◆ **Entries on target coordinates**:
begin
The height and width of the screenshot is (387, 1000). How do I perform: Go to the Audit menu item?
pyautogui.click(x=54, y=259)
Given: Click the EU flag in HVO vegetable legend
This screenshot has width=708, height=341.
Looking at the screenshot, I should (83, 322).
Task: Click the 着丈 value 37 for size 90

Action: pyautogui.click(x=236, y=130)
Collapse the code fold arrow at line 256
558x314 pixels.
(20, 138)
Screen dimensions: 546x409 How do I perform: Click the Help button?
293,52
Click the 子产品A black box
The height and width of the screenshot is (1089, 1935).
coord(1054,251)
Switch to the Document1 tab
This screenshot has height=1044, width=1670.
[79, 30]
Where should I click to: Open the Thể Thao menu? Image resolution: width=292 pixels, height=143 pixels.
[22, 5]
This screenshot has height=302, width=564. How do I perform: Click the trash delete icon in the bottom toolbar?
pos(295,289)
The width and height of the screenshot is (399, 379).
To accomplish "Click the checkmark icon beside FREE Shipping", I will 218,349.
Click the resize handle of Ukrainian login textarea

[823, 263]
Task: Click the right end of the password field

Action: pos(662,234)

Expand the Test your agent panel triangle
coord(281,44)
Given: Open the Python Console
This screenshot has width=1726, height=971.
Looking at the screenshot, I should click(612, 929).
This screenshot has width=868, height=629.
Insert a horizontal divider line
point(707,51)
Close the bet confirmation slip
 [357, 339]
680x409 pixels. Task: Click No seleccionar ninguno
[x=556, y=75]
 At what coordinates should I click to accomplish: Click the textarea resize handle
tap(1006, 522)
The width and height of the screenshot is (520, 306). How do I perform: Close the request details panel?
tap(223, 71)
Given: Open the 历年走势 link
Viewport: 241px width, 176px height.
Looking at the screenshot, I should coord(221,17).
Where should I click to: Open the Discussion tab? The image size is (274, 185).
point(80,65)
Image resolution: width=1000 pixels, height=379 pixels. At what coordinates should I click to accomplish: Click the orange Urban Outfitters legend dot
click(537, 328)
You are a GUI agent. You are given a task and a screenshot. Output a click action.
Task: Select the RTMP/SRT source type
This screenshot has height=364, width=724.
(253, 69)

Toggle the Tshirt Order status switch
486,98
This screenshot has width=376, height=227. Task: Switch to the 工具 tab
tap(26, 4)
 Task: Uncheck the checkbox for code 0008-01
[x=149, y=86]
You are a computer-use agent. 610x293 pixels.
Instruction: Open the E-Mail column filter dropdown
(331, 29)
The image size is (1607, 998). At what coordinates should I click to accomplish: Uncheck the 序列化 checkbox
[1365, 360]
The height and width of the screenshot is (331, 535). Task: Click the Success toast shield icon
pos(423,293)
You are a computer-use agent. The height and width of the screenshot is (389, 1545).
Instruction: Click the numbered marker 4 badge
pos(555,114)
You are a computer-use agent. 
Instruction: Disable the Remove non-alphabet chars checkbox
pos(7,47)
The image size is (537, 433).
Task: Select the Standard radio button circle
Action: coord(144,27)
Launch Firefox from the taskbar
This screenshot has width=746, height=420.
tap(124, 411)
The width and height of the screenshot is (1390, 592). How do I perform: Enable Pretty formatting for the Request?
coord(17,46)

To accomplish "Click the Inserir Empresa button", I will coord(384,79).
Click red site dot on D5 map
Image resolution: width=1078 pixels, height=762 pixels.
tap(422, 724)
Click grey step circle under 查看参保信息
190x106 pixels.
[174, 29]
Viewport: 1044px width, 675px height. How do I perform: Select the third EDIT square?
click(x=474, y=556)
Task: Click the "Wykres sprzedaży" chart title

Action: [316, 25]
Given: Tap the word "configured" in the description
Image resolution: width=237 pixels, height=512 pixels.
end
◆ **INSTRUCTIONS TO FOLLOW**: Copy out all of the rows above, character for character.

◆ **COMPLETE ANSWER**:
The height and width of the screenshot is (387, 1000). How do I perform: Go to the Audit menu item?
pyautogui.click(x=54, y=259)
Given: Click the EU flag in HVO vegetable legend
This screenshot has width=708, height=341.
Looking at the screenshot, I should (83, 322).
Task: Click the 着丈 value 37 for size 90

Action: pyautogui.click(x=236, y=130)
Collapse the code fold arrow at line 256
558x314 pixels.
(20, 138)
Screen dimensions: 546x409 How do I perform: Click the Help button?
293,52
Click the 子产品A black box
The height and width of the screenshot is (1089, 1935).
coord(1054,251)
Switch to the Document1 tab
This screenshot has height=1044, width=1670.
[79, 30]
Where should I click to: Open the Thể Thao menu? Image resolution: width=292 pixels, height=143 pixels.
[22, 5]
This screenshot has height=302, width=564. How do I perform: Click the trash delete icon in the bottom toolbar?
pos(295,289)
The width and height of the screenshot is (399, 379).
To accomplish "Click the checkmark icon beside FREE Shipping", I will 218,349.
Click the resize handle of Ukrainian login textarea

[823, 263]
Task: Click the right end of the password field

Action: pos(662,234)

Expand the Test your agent panel triangle
coord(281,44)
Given: Open the Python Console
This screenshot has width=1726, height=971.
Looking at the screenshot, I should click(612, 929).
This screenshot has width=868, height=629.
Insert a horizontal divider line
point(707,51)
Close the bet confirmation slip
 [357, 339]
680x409 pixels. Task: Click No seleccionar ninguno
[x=556, y=75]
 At what coordinates should I click to accomplish: Click the textarea resize handle
tap(1006, 522)
The width and height of the screenshot is (520, 306). How do I perform: Close the request details panel?
tap(223, 71)
Given: Open the 历年走势 link
Viewport: 241px width, 176px height.
Looking at the screenshot, I should coord(221,17).
Where should I click to: Open the Discussion tab? The image size is (274, 185).
point(80,65)
Image resolution: width=1000 pixels, height=379 pixels. At what coordinates should I click to accomplish: Click the orange Urban Outfitters legend dot
click(537, 328)
You are a GUI agent. You are given a task and a screenshot. Output a click action.
Task: Select the RTMP/SRT source type
This screenshot has height=364, width=724.
(253, 69)

Toggle the Tshirt Order status switch
486,98
This screenshot has width=376, height=227. Task: Switch to the 工具 tab
tap(26, 4)
 Task: Uncheck the checkbox for code 0008-01
[x=149, y=86]
You are a computer-use agent. 610x293 pixels.
Instruction: Open the E-Mail column filter dropdown
(331, 29)
The image size is (1607, 998). At what coordinates should I click to accomplish: Uncheck the 序列化 checkbox
[1365, 360]
The height and width of the screenshot is (331, 535). Task: Click the Success toast shield icon
pos(423,293)
You are a computer-use agent. The height and width of the screenshot is (389, 1545).
Instruction: Click the numbered marker 4 badge
pos(555,114)
You are a computer-use agent. 
Instruction: Disable the Remove non-alphabet chars checkbox
pos(7,47)
The image size is (537, 433).
Task: Select the Standard radio button circle
Action: coord(144,27)
Launch Firefox from the taskbar
This screenshot has width=746, height=420.
tap(124, 411)
The width and height of the screenshot is (1390, 592). How do I perform: Enable Pretty formatting for the Request?
coord(17,46)

To accomplish "Click the Inserir Empresa button", I will coord(384,79).
Click red site dot on D5 map
Image resolution: width=1078 pixels, height=762 pixels.
tap(422, 724)
Click grey step circle under 查看参保信息
190x106 pixels.
[174, 29]
Viewport: 1044px width, 675px height. How do I perform: Select the third EDIT square?
click(x=474, y=556)
Task: Click the "Wykres sprzedaży" chart title

Action: [316, 25]
Given: Tap the word "configured" in the description
Image resolution: width=237 pixels, height=512 pixels.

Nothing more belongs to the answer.